==== Selected extract ====
Brett Tabke Interviewed on Bot Banning

Nov 28, 2005 • 8:08 am | comments (10) by twitter Google+ | Filed Under SEO & SEM Forum News
 

Brett Tabke, owner of WebmasterWorld, has given me the privilege to ask him a bunch of questions on the recent news that WebmasterWorld Bans Search Engine Bots from Crawling. So here it is....

Barry: Brett...Thank you for taking the time during this hectic period at WebmasterWorld to answer several questions about the recent changes you have made, to disallow spiders from accessing your site.

Barry: The big change was that you, on November 18th, changed your robots.txt file to disallow all bots from accessing your Web site. In a thread you started in the Foo forum at WebmasterWorld named lets try this for a month or three... you elegantly linked to your robots.txt file to show people. And subtitled the thread, "last recourse against rogue bots." Why was this the last course of action? I have spoken with dozen of site owners who run sites as large as yours. Most tell me that you can fight off these rogue bots one by one, but you need to factor in the costs of these bots into your hosting prices. How would you respond to that?

Brett: It is difficult to talk about issues that brush shoulders with security related matters. Once you talk about something and your actions to counter that problem in public, you give rise to an invertible counter measure. That said, we have been saying for many years that it was our number one problem on the site. I made a plea in the forums five years ago for a robots Inclusion standard (instead of an exclusion standard).

One thing that sets WebmasterWorld apart from all other similar sites, is the ease with which we can be crawled. There are no CGI parameters on url strings and all off-the-shelf bots can index the site. I can write a 15 line perl program in 5 minutes that will download the entire site - even with cookie support. That same thing can not be said about sites that are not freely crawlable (like other forums and auction sites with cgi based or non standard urls).

The change was for us to require cookie support via member login. That action mandates either allowing the approved big search engine crawlers to feast on a login page instead of page viewing several million pages before they realized the site was 100% different than before. The easiest solution to that is to set a robots.txt ban on all crawlers.
====
■ Prompt 1:
Please list every figure written in digits in Brett's answers in the interview on bot banning.
==== Raw data ====
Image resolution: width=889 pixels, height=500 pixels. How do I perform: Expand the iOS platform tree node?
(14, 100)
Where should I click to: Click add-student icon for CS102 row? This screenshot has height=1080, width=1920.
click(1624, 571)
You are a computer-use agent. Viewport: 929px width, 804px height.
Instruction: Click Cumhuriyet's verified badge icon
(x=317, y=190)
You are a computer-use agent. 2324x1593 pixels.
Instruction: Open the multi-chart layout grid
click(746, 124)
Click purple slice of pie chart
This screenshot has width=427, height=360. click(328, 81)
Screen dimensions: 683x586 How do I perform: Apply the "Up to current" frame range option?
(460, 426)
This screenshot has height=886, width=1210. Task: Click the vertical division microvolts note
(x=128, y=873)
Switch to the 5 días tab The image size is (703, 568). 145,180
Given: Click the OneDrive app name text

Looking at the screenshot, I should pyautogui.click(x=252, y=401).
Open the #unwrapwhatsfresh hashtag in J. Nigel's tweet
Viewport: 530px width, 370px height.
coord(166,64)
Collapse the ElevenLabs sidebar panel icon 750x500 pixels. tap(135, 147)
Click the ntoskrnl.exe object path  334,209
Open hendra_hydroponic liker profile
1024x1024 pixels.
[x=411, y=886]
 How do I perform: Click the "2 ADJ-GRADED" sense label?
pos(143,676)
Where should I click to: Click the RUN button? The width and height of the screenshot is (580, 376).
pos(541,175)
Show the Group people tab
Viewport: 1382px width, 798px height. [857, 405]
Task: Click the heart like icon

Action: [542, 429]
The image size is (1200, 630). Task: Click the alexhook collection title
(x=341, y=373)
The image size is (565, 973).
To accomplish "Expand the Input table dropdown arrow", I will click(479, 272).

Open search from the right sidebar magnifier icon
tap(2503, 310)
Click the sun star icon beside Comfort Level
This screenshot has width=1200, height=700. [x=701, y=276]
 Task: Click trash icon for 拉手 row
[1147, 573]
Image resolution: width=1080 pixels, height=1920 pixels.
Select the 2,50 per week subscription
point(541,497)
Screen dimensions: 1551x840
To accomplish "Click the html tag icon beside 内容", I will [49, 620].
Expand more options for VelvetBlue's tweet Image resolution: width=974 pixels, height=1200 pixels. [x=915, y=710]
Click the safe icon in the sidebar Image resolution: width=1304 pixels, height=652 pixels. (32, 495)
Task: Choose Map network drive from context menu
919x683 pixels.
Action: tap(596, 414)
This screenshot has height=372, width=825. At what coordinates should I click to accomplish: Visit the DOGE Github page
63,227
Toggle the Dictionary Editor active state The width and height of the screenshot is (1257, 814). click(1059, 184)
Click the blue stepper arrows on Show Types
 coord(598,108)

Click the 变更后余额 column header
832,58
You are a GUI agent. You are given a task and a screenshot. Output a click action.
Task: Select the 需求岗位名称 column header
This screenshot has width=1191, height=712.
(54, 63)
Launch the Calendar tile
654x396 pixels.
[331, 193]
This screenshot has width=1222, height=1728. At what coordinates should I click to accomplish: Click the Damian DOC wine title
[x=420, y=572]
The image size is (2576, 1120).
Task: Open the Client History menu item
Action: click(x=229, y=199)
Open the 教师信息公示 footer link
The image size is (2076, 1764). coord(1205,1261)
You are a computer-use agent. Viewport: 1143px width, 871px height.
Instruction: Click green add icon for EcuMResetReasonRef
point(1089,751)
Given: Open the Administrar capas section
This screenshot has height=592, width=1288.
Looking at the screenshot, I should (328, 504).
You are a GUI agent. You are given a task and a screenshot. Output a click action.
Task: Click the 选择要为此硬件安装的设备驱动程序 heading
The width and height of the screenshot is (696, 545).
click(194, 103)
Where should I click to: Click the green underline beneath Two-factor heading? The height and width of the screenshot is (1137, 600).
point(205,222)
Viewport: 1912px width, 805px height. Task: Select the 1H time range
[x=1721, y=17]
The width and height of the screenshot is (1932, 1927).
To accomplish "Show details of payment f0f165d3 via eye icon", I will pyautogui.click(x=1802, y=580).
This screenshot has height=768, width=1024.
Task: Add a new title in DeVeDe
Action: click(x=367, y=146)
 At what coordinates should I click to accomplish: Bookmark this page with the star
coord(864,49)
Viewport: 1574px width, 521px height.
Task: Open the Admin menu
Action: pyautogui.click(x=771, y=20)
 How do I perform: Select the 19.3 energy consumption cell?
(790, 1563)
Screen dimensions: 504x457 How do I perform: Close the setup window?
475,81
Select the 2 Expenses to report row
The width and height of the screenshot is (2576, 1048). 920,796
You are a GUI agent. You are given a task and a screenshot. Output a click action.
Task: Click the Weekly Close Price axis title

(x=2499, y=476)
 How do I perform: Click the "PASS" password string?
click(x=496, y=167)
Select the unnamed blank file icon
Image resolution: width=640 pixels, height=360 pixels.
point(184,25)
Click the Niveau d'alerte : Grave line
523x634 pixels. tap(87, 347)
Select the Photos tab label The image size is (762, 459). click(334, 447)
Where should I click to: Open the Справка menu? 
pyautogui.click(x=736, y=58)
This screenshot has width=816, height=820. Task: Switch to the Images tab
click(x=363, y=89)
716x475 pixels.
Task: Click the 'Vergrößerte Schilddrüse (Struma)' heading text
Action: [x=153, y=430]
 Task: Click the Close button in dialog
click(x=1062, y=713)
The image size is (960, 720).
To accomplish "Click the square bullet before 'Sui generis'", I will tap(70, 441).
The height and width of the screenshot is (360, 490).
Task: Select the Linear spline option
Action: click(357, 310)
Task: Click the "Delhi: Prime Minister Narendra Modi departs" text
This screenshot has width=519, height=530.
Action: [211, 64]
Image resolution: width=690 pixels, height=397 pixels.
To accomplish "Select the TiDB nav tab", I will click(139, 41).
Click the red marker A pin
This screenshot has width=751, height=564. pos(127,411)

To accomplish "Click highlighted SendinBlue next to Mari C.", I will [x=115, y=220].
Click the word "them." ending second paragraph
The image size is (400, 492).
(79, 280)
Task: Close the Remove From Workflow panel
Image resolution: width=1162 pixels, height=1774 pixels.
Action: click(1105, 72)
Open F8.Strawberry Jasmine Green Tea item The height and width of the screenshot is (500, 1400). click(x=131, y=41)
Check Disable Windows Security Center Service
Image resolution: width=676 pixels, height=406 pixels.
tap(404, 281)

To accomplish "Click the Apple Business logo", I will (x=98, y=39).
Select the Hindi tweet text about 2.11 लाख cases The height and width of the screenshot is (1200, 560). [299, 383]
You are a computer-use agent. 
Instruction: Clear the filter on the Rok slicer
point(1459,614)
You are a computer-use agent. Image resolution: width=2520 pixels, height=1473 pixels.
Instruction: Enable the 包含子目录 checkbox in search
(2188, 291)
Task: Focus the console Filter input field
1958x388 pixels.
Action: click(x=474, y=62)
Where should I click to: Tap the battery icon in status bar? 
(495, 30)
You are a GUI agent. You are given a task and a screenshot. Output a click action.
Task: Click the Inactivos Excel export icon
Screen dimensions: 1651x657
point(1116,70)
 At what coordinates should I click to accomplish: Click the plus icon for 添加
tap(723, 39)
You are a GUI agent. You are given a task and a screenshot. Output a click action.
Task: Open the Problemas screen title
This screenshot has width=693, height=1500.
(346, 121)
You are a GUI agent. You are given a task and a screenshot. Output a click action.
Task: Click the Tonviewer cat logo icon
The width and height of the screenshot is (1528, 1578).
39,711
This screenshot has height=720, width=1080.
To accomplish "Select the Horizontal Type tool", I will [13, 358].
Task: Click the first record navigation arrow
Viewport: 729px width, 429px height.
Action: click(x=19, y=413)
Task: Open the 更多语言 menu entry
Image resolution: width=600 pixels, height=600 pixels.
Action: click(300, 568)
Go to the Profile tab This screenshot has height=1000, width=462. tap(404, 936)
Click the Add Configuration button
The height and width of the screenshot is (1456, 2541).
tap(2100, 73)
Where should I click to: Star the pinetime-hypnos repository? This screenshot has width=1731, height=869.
====
■ Prompt 2:
Convert the stored dataset items into a JSON list of strings with one string per line, skipping blank lines. Cover only the items starting at the line that contains "You are a computer-use agent. 2324x1593" and ending at the line that contains "(x=341, y=373)".

■ Full output 1:
- 15 (a 15 line perl program)
- 5 (5 minutes)
- 100% (100% different)

■ Full output 2:
[
  "You are a computer-use agent. 2324x1593 pixels.",
  "Instruction: Open the multi-chart layout grid",
  "click(746, 124)",
  "Click purple slice of pie chart",
  "This screenshot has width=427, height=360. click(328, 81)",
  "Screen dimensions: 683x586 How do I perform: Apply the \"Up to current\" frame range option?",
  "(460, 426)",
  "This screenshot has height=886, width=1210. Task: Click the vertical division microvolts note",
  "(x=128, y=873)",
  "Switch to the 5 días tab The image size is (703, 568). 145,180",
  "Given: Click the OneDrive app name text",
  "Looking at the screenshot, I should pyautogui.click(x=252, y=401).",
  "Open the #unwrapwhatsfresh hashtag in J. Nigel's tweet",
  "Viewport: 530px width, 370px height.",
  "coord(166,64)",
  "Collapse the ElevenLabs sidebar panel icon 750x500 pixels. tap(135, 147)",
  "Click the ntoskrnl.exe object path  334,209",
  "Open hendra_hydroponic liker profile",
  "1024x1024 pixels.",
  "[x=411, y=886]",
  " How do I perform: Click the \"2 ADJ-GRADED\" sense label?",
  "pos(143,676)",
  "Where should I click to: Click the RUN button? The width and height of the screenshot is (580, 376).",
  "pos(541,175)",
  "Show the Group people tab",
  "Viewport: 1382px width, 798px height. [857, 405]",
  "Task: Click the heart like icon",
  "Action: [542, 429]",
  "The image size is (1200, 630). Task: Click the alexhook collection title",
  "(x=341, y=373)"
]